La isla sumergida por Olga Valiente

Al bajar del barco, sentí su recibimiento como un puñetazo de calor en el rostro. No pisaba aquella tierra desde que era pequeña, hacía ya unos 30 años y, pese a todo, algo dentro de mí aun reconocía el olor del mar rancio y sucio y el aroma a tierra que traía el viento procedente de los caminos sin asfaltar que subían desde el puerto.

Hacía una semana que mi abuela nos dejó y, aunque siempre dije que no volvería a pisar aquella isla, allí estaba: con la mochila cargada de recuerdos a la espalda y un sentimiento molesto de añoranza en el corazón.

La cara en la que vivía era más pequeña de lo que recordaba de pequeña, lo que antes me parecía enorme ahora no era más que una minúscula hacienda en medio de la nada. Sus contraventanas colgaban torcidas, la pintura estaba desgastada y el patio, donde me gustaba correr de pequeña y jugar al escondite con mis primos, ahora lucía sucio y abandonado, lleno de matojos secos.

La primera noche en la casa no pude dormir. La segunda, tampoco. Y la tercera, encontré la caja o, más bien, ella me encontró a mí.

Había caído desde lo alto de uno de los armarios del desván mientras hacía limpieza. Estaba oxidada y envuelta en polvo y telarañas. Dentro, cuidadosamente ordenadas y apiladas, había cartas escritas en 1952 y fotografías desgastadas de mi madre, abrazando a un hombre que no era mi padre, junto a una llave.

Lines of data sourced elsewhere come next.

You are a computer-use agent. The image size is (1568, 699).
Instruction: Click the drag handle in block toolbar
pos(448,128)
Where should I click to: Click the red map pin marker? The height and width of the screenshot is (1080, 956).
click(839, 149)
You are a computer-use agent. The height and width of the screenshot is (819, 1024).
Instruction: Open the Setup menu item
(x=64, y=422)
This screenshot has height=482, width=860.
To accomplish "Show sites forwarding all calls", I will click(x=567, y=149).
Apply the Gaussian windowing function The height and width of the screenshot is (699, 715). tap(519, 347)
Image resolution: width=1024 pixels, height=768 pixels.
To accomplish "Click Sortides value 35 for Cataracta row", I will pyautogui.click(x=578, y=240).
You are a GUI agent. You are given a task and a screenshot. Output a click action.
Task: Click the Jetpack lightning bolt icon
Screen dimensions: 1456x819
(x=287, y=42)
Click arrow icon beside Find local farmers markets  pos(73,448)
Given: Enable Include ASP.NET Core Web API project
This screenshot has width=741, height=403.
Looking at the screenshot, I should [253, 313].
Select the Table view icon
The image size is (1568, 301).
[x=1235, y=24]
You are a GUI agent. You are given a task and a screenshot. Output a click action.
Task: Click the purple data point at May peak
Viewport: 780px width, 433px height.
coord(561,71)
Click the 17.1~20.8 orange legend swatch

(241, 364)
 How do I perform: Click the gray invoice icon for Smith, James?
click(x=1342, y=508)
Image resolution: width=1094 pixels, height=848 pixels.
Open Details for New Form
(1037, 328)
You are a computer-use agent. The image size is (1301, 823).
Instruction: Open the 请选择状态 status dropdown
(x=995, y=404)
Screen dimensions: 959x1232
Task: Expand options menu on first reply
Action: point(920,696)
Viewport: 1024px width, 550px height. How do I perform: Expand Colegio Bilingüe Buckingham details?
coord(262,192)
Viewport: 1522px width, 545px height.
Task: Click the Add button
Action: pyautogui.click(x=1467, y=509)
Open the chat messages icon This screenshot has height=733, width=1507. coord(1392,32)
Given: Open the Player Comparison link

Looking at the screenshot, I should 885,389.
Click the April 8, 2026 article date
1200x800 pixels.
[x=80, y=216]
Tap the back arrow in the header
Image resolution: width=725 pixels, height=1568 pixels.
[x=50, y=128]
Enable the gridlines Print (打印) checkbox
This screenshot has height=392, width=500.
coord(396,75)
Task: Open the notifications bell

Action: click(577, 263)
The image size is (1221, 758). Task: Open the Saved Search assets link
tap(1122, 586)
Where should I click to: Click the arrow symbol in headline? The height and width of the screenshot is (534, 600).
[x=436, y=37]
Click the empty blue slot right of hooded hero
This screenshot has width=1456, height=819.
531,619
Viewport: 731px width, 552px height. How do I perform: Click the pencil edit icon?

Esa noche la pasé leyendo todas y cada una de ellas, descubriendo una parte de la historia desconocida hasta ahora: un amor prohibido entre mi madre y un pescador local, un escándalo que casi destruye a la familia y la triste decisión final de renunciar a él por mantener las apariencias.

“La isla sumergida” de la que hablaba en las cartas no era un lugar imaginario, sino un caserío viejo que se inundó tras la construcción del embalse donde, según recuerda en palabras de su abuela, “quedó enterrada toda la historia familiar”.

No podía irme de allí sin encontrar aquel lugar, ya tendría ocasión de visitar a mi madre en el psiquiátrico y preguntarle por su juventud. Así que, alquilé una barca pequeña y remé hasta el centro del embalse. Pasé horas allí sentada, sola, en mitad de la nada, dejándome llevar por las emociones que traía el viento hasta que, empecé a distinguir bajo la superficie lo que parecía ser restos de una azotea.

Bajo el agua dormían los fantasmas del pasado de la familia, secretos inconfesables que se borraron con el agua. Una ráfaga de aire me recordó por qué me dolía tanto el alma y el corazón cuando visitaba la isla y entendí que ya no podía seguir huyendo. La isla, mi isla, estaba dentro de mí, la llevaba en la sangre, en mi memoria, en mi piel, en las heridas que tanto me costó sanar.

Al llegar a casa encendí todas las luces, no para huir de la oscuridad, sino para hacerle entender que había vuelto para devolverle la vida que siempre tuvo y hacerle justicia.